WHAT TO WORK ON: Take each line of the entries below that contains "launcher" and copy it.

ENTRIES PROVIDED:

=== Section Start ===

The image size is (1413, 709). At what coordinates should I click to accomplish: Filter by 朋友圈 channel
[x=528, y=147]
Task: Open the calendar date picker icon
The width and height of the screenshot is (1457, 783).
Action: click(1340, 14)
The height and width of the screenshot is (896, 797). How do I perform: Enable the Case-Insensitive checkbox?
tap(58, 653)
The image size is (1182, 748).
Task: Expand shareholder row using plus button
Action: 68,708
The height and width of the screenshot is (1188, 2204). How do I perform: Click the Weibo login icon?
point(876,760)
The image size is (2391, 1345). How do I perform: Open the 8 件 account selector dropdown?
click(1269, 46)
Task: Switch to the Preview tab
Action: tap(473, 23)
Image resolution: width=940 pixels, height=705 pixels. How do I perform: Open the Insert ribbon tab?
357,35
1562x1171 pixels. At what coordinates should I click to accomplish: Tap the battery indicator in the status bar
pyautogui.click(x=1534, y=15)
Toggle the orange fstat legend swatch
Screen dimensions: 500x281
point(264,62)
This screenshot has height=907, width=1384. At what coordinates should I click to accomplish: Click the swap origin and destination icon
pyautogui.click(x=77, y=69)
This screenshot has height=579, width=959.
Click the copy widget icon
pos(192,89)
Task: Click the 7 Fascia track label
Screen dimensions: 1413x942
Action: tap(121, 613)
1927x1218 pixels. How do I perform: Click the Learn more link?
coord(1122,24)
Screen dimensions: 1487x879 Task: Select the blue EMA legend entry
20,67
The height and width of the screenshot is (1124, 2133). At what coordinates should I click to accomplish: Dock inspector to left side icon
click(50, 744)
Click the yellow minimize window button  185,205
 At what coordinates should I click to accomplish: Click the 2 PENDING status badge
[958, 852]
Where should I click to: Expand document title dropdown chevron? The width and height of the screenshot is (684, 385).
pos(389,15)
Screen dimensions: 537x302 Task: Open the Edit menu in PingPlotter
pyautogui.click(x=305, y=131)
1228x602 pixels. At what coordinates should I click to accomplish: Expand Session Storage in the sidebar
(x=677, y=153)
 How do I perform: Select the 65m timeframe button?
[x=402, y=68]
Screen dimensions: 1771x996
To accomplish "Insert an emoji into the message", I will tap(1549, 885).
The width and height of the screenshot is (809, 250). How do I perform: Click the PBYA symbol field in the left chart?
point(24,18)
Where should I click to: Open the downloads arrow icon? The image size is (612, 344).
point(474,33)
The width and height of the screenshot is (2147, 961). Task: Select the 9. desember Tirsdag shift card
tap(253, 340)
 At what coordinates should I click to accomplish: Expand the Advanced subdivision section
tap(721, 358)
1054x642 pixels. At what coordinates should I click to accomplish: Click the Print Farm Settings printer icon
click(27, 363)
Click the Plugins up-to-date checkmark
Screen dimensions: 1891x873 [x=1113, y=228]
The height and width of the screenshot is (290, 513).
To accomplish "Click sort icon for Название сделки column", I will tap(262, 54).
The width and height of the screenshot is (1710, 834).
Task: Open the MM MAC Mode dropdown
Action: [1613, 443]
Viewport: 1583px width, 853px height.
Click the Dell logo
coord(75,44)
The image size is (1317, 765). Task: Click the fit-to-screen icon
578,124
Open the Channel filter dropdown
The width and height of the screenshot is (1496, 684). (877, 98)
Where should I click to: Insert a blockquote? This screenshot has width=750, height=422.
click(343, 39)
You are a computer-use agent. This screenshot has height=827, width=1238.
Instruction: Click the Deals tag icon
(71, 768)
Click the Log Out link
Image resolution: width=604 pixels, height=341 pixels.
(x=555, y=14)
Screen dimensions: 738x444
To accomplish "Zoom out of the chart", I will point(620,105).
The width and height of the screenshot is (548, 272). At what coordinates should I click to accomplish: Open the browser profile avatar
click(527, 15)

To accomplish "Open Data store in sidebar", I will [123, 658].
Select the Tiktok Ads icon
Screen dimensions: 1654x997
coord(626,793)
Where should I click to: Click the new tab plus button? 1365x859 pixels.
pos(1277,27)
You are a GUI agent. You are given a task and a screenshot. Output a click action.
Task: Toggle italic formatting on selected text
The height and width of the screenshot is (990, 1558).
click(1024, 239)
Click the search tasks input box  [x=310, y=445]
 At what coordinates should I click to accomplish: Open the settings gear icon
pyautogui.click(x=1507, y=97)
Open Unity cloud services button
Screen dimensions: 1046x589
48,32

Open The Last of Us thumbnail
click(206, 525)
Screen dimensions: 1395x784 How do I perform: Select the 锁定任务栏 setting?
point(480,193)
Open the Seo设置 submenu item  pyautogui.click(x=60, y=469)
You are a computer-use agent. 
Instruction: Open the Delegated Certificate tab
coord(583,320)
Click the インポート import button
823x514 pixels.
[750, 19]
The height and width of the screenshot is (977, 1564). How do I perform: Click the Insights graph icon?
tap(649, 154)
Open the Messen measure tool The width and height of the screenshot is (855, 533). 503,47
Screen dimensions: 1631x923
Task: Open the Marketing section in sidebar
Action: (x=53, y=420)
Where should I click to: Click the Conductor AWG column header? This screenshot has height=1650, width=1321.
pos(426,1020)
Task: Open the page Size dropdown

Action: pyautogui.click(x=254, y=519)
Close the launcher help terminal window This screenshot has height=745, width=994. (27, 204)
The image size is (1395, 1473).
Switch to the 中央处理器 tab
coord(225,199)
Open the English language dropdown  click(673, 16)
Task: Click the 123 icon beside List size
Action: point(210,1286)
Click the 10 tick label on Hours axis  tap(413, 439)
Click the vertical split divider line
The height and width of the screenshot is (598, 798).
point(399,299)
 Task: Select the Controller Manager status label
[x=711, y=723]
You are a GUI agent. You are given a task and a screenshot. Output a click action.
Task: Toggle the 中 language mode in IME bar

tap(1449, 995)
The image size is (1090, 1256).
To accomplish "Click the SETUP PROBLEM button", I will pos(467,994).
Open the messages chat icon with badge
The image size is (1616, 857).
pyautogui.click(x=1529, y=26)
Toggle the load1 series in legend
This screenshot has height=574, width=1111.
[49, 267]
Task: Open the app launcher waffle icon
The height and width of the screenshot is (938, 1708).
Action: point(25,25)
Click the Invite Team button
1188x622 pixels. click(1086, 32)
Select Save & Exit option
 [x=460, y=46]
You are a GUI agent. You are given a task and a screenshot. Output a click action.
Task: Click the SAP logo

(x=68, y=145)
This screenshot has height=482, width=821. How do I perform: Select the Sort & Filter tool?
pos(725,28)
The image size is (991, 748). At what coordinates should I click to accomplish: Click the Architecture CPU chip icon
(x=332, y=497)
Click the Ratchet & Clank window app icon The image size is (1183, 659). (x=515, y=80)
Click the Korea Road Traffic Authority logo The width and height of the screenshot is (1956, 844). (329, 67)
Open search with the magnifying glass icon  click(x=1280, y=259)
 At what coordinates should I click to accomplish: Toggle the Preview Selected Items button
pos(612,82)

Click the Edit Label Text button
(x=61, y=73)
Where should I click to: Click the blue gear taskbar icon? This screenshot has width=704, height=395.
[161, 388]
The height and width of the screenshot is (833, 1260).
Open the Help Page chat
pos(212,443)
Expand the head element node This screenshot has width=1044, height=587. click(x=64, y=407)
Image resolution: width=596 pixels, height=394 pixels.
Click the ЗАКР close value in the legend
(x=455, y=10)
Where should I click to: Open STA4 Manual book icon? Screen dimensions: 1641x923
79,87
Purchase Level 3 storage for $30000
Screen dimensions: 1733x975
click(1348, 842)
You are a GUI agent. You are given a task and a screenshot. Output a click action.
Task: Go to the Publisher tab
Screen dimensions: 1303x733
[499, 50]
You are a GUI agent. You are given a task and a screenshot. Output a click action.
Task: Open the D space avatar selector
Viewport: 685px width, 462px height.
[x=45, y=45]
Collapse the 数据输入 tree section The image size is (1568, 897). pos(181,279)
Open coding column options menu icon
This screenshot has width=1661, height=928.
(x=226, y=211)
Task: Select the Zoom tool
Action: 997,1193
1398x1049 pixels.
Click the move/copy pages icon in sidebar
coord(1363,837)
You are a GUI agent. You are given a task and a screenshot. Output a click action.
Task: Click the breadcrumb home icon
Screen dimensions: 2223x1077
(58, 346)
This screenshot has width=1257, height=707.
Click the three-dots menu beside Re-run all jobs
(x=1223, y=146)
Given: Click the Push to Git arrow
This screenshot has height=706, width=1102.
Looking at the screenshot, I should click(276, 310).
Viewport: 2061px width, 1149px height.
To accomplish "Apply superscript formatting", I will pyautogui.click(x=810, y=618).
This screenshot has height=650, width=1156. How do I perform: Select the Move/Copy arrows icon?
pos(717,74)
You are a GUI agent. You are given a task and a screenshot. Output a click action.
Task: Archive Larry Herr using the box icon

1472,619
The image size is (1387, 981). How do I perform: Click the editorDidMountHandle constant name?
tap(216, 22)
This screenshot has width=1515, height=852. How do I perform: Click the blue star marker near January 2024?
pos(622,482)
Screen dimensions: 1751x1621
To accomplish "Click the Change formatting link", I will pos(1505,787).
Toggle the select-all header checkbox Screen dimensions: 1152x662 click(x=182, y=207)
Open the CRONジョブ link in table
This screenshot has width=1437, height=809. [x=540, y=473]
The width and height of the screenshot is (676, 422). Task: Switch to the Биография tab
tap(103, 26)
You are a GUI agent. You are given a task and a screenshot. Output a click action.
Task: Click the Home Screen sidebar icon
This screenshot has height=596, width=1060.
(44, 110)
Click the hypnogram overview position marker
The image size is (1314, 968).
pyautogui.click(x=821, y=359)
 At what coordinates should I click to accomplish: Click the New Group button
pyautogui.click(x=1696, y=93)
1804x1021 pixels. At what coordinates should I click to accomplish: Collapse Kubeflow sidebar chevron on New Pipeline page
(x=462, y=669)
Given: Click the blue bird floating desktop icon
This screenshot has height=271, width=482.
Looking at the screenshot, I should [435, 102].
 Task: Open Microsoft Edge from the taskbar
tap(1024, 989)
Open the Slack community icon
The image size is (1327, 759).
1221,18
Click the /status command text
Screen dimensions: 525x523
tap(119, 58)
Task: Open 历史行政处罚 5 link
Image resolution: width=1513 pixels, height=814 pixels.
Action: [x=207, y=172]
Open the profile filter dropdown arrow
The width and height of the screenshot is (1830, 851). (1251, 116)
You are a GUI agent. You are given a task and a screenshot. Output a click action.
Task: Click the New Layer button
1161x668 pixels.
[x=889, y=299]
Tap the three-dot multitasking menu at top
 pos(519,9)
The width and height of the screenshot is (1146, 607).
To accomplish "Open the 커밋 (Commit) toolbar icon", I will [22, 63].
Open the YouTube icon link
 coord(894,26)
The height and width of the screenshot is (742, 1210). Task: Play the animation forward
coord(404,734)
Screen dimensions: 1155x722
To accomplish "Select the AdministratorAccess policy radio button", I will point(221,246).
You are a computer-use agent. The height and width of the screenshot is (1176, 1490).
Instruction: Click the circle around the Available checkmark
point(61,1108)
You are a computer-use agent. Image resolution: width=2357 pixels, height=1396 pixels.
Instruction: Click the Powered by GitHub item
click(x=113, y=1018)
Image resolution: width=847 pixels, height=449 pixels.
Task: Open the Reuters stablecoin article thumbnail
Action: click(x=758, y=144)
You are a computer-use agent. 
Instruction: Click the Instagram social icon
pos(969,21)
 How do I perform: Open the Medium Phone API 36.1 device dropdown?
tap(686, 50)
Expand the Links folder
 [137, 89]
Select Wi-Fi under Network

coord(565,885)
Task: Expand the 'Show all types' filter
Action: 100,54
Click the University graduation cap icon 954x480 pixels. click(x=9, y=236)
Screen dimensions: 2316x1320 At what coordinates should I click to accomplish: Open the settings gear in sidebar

=== Section End ===

OUTPUT FOR THIS TASK:
Close the launcher help terminal window This screenshot has height=745, width=994. (27, 204)
Task: Open the app launcher waffle icon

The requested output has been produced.